Rising cost-of-living and incidence of scams and fraud among the challenges that need to be tackled

What are the key priorities for the banking industry?

Ross McEwan (pictured), chief executive at National Australia Bank (NAB) and chair of the Australian Banking Association (ABA), has outlined five key priorities for the banking industry in response to the current challenges it faces.

At a recent ABA and Trans-Tasman Business Circle event in Sydney, McEwan said the ABA and its member banks, in consultation with the government, have identified the key priorities for the industry.

These are supporting customers impacted by the higher cost of living; protecting customers against scams and fraud; working with customers as they change the way they access and use money; modernising and simplifying payments structures; and working with the insurance sector to deal with cost issues around climate volatility.

Highlighting the impact of the cost-of-living increases, McEwan pointed to research indicating that over 40% of Australians faced financial difficulties in the last quarter, urging those struggling to contact their banks early for assistance. He linked homeownership with improved well-being, expressing concern over the housing supply crisis and the role of banks in collaboration with government and developers to address it.

“All banks want customers to remember that we are here to help; please call early if you’re finding it tough,” he said.

On the topic of fraud and scams, McEwan described the perpetrators as highly organised criminals, stressing the importance of artificial intelligence in detecting unusual behaviour and the need for a collective effort involving banks, government, and the community to combat the issue.

“Educating customers about how to stay safe remains [an] essential role for media, banks, government and other industries,” he said. “The industry is very focused on this issue with investment in resources and technology.”

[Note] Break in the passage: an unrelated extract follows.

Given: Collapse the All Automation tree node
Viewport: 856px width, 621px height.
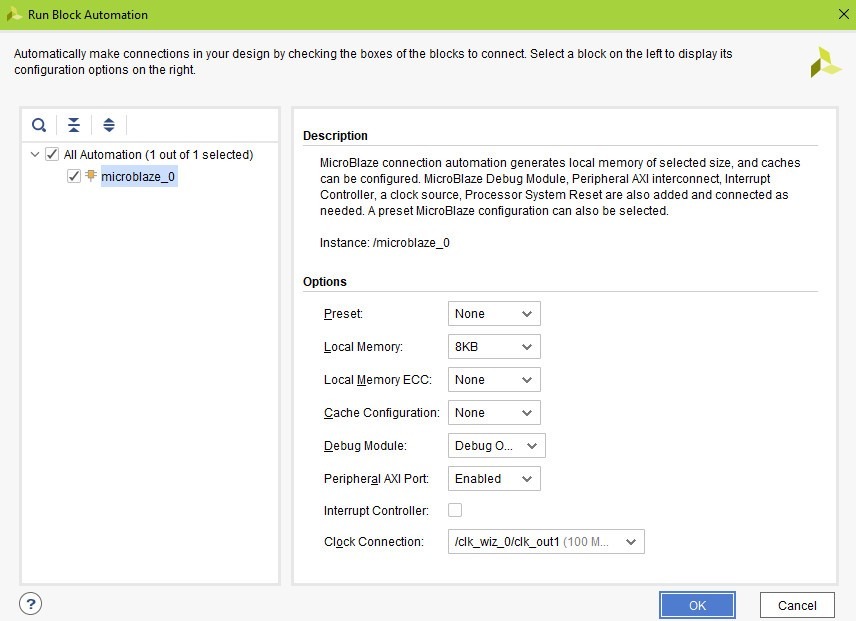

Addressing changes in how customers access and use money, McEwan noted a significant shift towards digital transactions and a decline in branch and cash use, advocating for the industry to adapt to these changing behaviours.

McEwan, who is preparing to exit the banking sector, also raised concerns about regulatory burdens, arguing that the complexity created by various initiatives negatively affects customer experience and hinders competition, especially for smaller banks. He urged for a reduction in red tape to foster business growth and stronger communities.

McEwan emphasised the importance of building trustworthy banks with a focus on customers and colleagues, expressing enthusiasm for the industry’s future under the ABA’s continued leadership.

“Continuing to build strong banks that our community can trust is vital. And to do this, our customers and colleagues must be at the heart of all we do,” he said.